— WHAT IS NEEDED —
Count the lines below that contain the string "above", where case counts. Give only the number.

(Element and text location data)

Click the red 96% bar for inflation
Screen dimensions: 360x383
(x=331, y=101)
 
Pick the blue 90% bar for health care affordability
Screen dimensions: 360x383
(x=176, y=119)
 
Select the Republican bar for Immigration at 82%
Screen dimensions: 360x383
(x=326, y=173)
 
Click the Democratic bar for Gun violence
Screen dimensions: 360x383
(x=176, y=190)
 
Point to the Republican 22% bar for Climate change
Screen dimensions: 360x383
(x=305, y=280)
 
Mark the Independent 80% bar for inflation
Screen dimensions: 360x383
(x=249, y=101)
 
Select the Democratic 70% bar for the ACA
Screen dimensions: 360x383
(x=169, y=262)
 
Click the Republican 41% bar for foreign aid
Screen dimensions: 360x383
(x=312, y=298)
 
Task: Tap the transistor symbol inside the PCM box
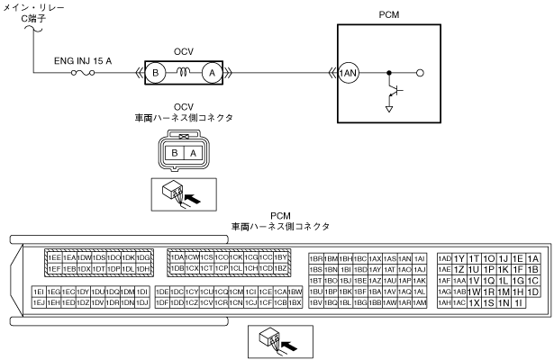click(x=394, y=90)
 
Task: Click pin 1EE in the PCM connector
click(x=54, y=258)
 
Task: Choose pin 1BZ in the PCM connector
click(x=280, y=269)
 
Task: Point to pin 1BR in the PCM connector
click(x=315, y=258)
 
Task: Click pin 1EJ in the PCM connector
click(x=39, y=303)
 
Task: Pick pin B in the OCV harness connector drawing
click(x=175, y=154)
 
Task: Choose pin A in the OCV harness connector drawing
click(x=192, y=154)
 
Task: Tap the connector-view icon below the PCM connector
click(x=279, y=342)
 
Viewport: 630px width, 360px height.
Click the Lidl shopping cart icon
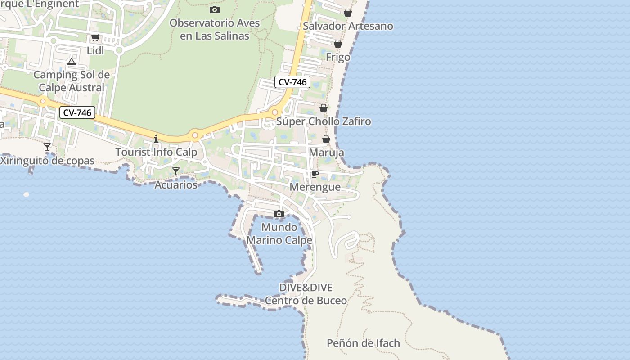[95, 38]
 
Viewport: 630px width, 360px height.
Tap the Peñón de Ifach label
[363, 343]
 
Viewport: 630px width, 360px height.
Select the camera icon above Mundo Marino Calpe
[279, 214]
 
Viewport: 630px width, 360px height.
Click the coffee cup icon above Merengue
[315, 174]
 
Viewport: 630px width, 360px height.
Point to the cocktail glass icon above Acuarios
[176, 171]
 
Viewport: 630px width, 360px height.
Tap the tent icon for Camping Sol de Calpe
[72, 62]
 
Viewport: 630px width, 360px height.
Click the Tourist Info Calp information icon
[156, 139]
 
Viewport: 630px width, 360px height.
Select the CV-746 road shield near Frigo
[292, 82]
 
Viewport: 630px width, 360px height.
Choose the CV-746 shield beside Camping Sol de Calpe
[77, 112]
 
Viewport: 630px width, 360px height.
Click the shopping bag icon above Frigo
[338, 44]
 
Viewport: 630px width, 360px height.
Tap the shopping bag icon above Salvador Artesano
[348, 13]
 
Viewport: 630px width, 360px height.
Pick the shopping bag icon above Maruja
[326, 139]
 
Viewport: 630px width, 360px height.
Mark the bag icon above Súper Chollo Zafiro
[324, 108]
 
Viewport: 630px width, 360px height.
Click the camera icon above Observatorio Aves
[215, 9]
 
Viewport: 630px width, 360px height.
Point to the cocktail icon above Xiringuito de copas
[47, 147]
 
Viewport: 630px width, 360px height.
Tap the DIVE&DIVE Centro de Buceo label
[306, 294]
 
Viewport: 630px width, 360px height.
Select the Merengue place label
[315, 187]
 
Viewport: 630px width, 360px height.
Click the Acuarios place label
[176, 184]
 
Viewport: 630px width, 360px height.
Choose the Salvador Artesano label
[348, 26]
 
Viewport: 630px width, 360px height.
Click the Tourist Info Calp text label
[157, 152]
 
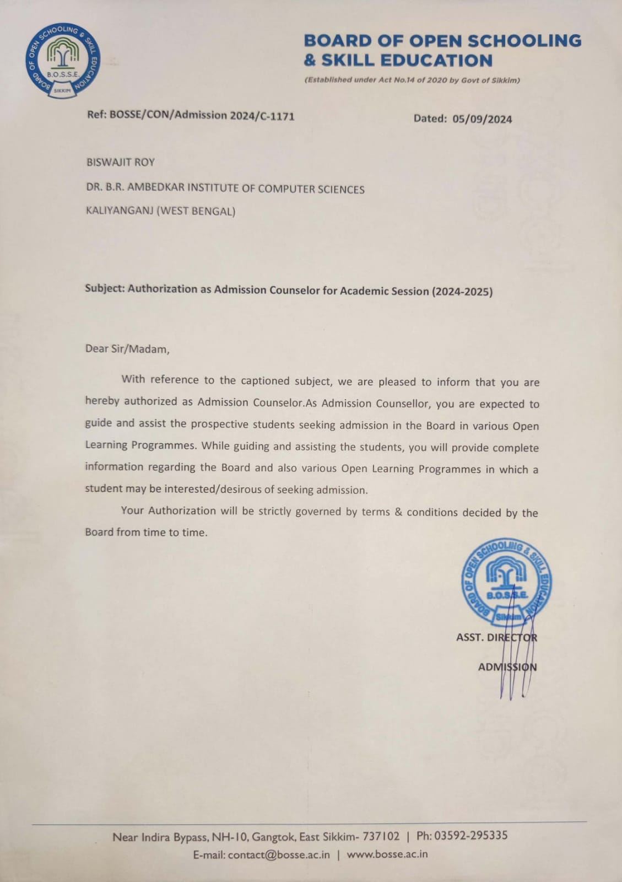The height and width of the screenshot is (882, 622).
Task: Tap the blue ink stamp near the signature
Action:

— SOLUTION FOR THIS TASK —
9